Clodagh Doyle, assistant keeper at the Irish Folklife Division of the National Museum of Ireland, told Catholic News Service that records in the folklore archives at University College Dublin document what people traditionally did at Halloween in the past.
One tradition recorded, dating to the 19th century, is the making of Halloween lanterns, usually with a turnip but sometimes a large potato.
However, Doyle threw cold water on the likelihood of finding evidence to link a particular emigrant with taking this tradition to the U.S.
“I don’t think we are going to find the direct connection, but we can definitely say they were being made in Ireland,” she said.
The Museum of Country Life in County Mayo, where Doyle is based, has two examples of these lanterns as part of its exhibition on Irish customs and traditions associated with the ancient Celtic festival of Samhain, the predecessor of the modern Halloween holiday.
The ghost turnip, with its pinched angry face, was made for Halloween. the museum has a plaster cast made of the original turnip lantern, which was close to disintegration.
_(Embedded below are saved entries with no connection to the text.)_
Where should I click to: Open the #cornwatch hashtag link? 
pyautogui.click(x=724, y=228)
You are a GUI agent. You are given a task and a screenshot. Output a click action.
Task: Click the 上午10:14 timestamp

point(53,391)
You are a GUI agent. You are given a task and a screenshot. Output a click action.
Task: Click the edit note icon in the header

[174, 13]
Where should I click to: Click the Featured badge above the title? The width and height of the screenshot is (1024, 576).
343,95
“The records we have for the lantern from Donegal show it was donated in 1943 by a schoolteacher in the village of Fintown, who said she was donating it because nobody was making this type of lantern anymore, though it was a tradition that was remembered in the area,” Doyle explained. The teacher’s lantern dated back 40 years, which would date it to the turn of the 20th century.
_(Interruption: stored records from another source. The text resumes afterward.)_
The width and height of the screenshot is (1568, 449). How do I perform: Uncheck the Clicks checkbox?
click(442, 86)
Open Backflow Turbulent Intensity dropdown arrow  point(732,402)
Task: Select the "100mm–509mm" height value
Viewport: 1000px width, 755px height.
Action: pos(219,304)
Samhain’s association with winter and death in nature made it a time for remembering those who had died and a time for seeking protection for the home and the family. Holy water was sprinkled on around the threshold and on the family, animals and the farm.
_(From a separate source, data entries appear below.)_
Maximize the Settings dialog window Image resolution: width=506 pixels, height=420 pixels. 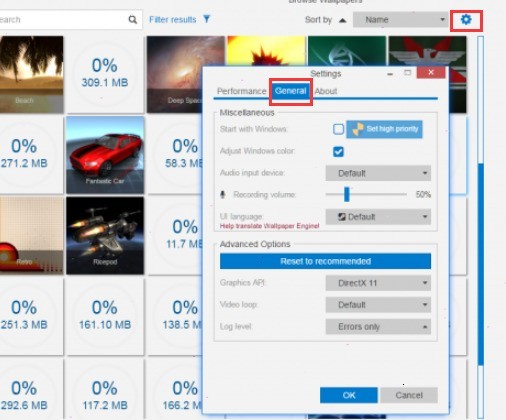point(407,73)
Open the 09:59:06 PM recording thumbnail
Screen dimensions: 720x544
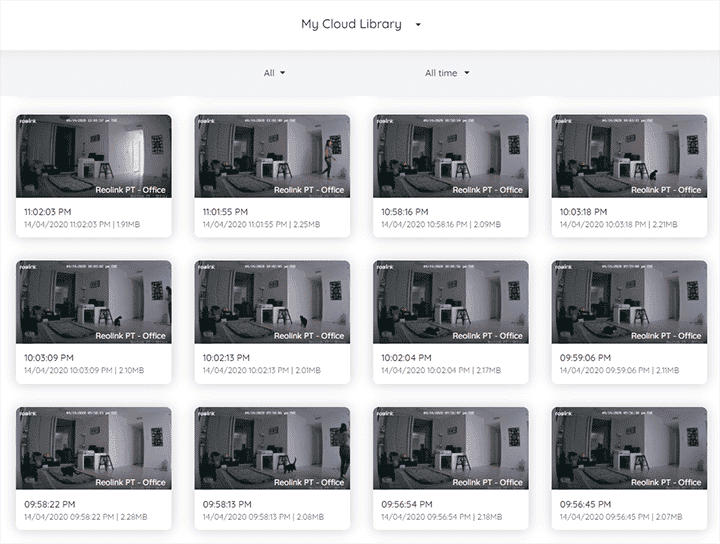(x=629, y=302)
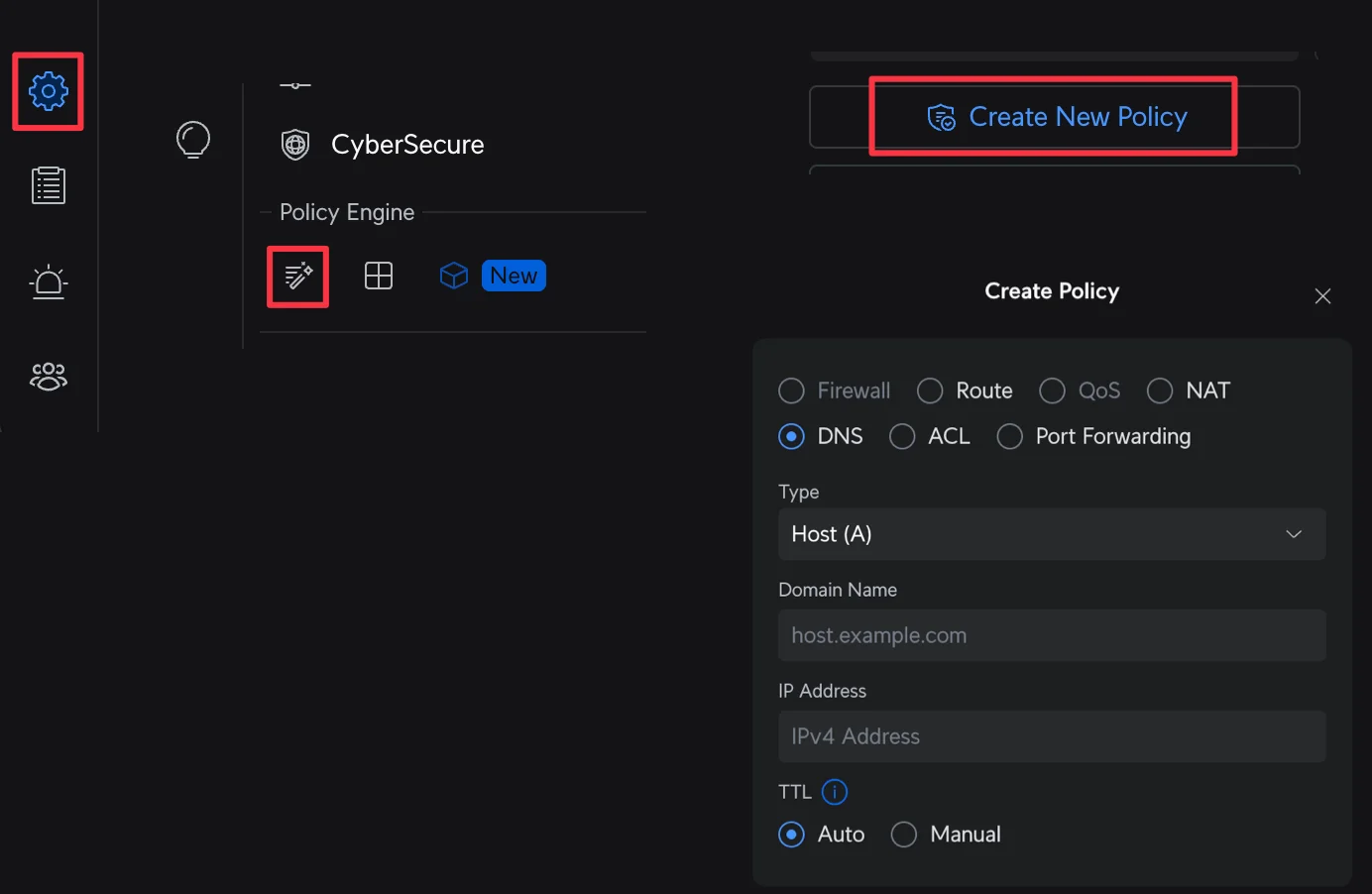The width and height of the screenshot is (1372, 894).
Task: Select the Firewall policy type
Action: [x=791, y=391]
One Halloween tradition that has not survived is the making of small wooden or straw crosses. Four of these Halloween crosses are currently on display in the Museum of Country Life.
“I think it is was about protecting yourself from the dark season of the year, because it was a time of death for everything on the land,” Doyle explained.
Halloween also was known as “ghost night” or “spirit night,” when the souls of the dead were expected to return to the family home. This, Doyle points out, was linked to the remembrance of the faithfully departed on All Souls’ Day, Nov. 2.
“There was a belief that the dead of your family might want to come home on that night, so people set out a place or food as a welcome to them,” Doyle said. “People believed that there were a lot of souls of the dead walking around, trying to find their way, and that not all of them were going to be good — there could be evil spirits too.”
Halloween was also a favorite time for divining the future. Marriage divination was especially popular. Often, a ring was put into the traditional bairin breac cake, and whoever received the lucky slice was destined to be the next to marry.
But 77-year-old Father John McHale of Enniscrone parish in County Sligo told CNS that, when he was a child growing up in North Mayo, he did not like the divination side of Halloween.
“It wasn’t nice, but it was common. They would bring out a saucer of clay and other things like the bairin breac with the ring in it. The one we all dreaded was the clay, as it was supposed to predict death.”
For children, the feast was mostly about games, while the young adults went about at night playing tricks on one another or on neighbors.
One side of Halloween that is no longer popular is the sacrament of confession.
“Practically to a person, all the adults went to confession that evening because they were doing the plenary indulgence for the Holy Souls on Nov. 2,” said Father McHale.
He said he thinks that, as the standard of living in Ireland has improved, Halloween has become far too commercial and laced with imports from the U.S.
“I never heard the expression ‘trick or treat’ when I was growing up,” he said.
“And I never heard of evil spirits being around on Halloween night; what I did hear related to the souls of the family that needed prayer, because of the strong belief in purgatory and a belief in the power of indulgences to set them free from purgatory. You had that duty to make sure that you prayed for the souls of the dead on Nov. 2.”